DZEKO: "Sento la fiducia di Spalletti. Frustrante non vincere con 80 punti..."

Interviste AS Roma
venerdì, 28 aprile 2017 alle 21:10
dzeko kessie roma atalanta
THE INDIPENDENT
- "Non sono più un ragazzino e non posso correre come dieci anni fa, quando avevo 21 anni. Sono più anziano, ma molto più intelligente, perché ho più gare alle spalle. Su alcune palle, prima, mi sarei buttato come un pazzo, ma ora no, perché rischierei l'infortunio. Quando sei ragazzo non ci pensi, ti butti e basta. Quando hai più esperienza devi giocare con la testa". Edin Dzeko si racconta in un'intervista al quotidiano britannico a due giorni dal derby con la Lazio.

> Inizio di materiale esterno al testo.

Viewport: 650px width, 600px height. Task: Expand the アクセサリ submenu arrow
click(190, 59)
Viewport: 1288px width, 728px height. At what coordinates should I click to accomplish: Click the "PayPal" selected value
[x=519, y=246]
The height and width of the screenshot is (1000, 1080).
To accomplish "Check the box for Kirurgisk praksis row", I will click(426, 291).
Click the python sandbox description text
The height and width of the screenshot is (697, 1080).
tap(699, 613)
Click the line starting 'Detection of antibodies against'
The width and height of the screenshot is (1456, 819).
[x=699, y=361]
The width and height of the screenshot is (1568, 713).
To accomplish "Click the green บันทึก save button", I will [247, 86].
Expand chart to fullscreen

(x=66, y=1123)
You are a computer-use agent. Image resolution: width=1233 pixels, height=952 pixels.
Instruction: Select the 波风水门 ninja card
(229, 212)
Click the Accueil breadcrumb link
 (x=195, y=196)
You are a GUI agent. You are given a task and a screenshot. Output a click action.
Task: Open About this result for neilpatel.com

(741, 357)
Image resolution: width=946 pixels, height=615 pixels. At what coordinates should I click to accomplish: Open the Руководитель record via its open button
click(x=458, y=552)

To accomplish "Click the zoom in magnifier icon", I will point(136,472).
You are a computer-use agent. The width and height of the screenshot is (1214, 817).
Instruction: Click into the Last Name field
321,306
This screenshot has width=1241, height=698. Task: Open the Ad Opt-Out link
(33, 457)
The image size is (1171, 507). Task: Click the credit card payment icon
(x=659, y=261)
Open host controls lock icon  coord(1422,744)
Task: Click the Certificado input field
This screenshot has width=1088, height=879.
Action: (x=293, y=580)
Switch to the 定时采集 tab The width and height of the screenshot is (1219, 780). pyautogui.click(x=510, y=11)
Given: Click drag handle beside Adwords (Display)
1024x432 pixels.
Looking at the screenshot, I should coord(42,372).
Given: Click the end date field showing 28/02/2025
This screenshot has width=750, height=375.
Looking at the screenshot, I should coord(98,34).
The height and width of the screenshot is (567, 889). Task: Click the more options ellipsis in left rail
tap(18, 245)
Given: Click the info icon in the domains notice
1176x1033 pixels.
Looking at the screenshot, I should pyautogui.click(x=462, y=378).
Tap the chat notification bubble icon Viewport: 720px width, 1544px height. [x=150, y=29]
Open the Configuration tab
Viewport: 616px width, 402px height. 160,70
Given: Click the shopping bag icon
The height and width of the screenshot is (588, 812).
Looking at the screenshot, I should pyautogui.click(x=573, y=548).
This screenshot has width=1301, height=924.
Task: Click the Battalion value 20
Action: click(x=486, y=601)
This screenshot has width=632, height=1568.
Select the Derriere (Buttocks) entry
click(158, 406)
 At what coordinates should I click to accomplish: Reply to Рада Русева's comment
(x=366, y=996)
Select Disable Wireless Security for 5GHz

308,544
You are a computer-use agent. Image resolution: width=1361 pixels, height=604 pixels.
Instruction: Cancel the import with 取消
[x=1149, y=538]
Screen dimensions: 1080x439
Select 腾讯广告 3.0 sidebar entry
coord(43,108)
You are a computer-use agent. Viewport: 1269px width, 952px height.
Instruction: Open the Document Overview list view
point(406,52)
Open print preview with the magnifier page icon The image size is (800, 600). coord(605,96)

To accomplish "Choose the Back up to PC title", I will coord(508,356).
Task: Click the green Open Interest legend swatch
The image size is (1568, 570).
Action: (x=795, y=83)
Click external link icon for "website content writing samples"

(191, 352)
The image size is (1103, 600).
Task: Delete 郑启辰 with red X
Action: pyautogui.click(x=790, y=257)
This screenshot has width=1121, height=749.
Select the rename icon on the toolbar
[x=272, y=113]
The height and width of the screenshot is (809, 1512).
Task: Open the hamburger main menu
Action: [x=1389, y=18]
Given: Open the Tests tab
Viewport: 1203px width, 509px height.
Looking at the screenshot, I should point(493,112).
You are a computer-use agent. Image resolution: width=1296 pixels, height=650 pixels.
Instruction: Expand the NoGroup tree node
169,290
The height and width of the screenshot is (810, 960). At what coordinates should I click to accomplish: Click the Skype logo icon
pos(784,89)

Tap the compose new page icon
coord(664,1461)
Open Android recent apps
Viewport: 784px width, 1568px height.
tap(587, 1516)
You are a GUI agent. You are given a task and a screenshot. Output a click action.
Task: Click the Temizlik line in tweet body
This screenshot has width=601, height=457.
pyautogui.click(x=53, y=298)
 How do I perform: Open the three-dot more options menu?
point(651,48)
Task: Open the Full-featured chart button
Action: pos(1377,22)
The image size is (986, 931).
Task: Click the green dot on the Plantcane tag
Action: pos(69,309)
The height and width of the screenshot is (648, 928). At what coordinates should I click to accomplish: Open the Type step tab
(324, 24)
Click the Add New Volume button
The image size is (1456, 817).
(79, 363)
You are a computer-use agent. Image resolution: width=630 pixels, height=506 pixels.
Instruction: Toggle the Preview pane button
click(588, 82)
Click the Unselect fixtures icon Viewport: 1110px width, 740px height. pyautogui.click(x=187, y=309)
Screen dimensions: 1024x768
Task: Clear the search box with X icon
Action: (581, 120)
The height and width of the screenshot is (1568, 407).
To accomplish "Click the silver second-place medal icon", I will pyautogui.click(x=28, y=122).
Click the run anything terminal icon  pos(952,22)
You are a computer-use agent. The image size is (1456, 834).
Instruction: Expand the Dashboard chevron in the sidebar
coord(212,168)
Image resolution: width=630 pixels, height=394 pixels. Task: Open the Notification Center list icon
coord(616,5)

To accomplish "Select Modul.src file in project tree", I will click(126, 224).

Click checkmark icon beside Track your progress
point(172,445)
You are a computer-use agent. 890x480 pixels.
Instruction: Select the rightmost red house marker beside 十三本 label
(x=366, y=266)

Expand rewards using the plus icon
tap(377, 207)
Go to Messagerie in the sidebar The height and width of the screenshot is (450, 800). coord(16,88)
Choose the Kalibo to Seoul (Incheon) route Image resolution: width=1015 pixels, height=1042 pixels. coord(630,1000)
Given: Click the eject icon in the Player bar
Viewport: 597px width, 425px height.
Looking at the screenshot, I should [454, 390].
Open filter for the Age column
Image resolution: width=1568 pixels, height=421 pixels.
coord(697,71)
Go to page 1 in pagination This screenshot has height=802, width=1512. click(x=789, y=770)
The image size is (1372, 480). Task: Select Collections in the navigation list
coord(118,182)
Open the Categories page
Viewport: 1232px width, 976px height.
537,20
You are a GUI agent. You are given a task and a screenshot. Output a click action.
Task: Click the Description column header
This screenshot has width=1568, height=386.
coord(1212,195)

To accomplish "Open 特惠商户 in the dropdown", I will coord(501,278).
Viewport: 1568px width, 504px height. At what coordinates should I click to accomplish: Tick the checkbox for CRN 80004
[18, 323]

L'attaccante bosniaco ha parlato del suo rapporto con Spalletti, ma anche di Totti e delle poche possibilità che la Roma ha di vincere lo scudetto."Giochiamo un calcio molto offensivo con grandi giocatori che mi rendono la vita più facile - ha spiegato -. La squadra gioca per me, ricevo un sacco di assist. Spalletti? Mi ha dato tanta fiducia. Anche se qualche volta mi ha criticato è perché lui vuole che io faccia ancora meglio. Quando sai di avere la sua fiducia è tutto più facile, lo senti sul campo".
Dzeko si esprime poi sulla corsa scudetto: "E' difficile quando fai più di 80 punti e non vinci il campionato. Qualche volta può essere frustrante: l'unica cosa che puoi fare è dare il meglio e sperare che la Juve faccia passi falsi. Non è facile, ma bisogna pensare positivo".
Un pensiero, infine, anche a capitan Totti: "E' un peccato che abbia 40 anni. Mi sarebbe piaciuto giocare con lui 5-6 anni fa: sono sicuro che avrei fatto ancora più gol di quanti ne abbia segnati oggi. La sua abilità nel vedere e capire l'attaccante, nell'effettuare quei passaggi.. è come un regalo per ogni attaccante. E' un privilegio giocare con lui".
Dzeko parla poi della sua passata esperienza al Manchester City: "Immaginatevi quanti gol avrei fatto se avessi giocato sempre dall'inizio. Ma ero in una squadra con calciatori di livello mondiale, non era facile conservare un posto da titolare, è qualcosa che capisco ma avrei potuto giocare di più. Conservo comunque buoni ricordi di quell'esperienza, ma poteva andare meglio". Il bosniaco racconta un episodio in particolare: "Segnai 4 gol al Tottenham, vincemmo 5-1 ma nella partita successiva rimasi in panchina e giocò Agüero, che segnò 3 gol. Penso che Mancini mi volesse solo far riposare, ma a volte devi solo lasciare che i calciatori giochino. A volte mi metteva in panchina anche se stavo facendo bene, era frustrante".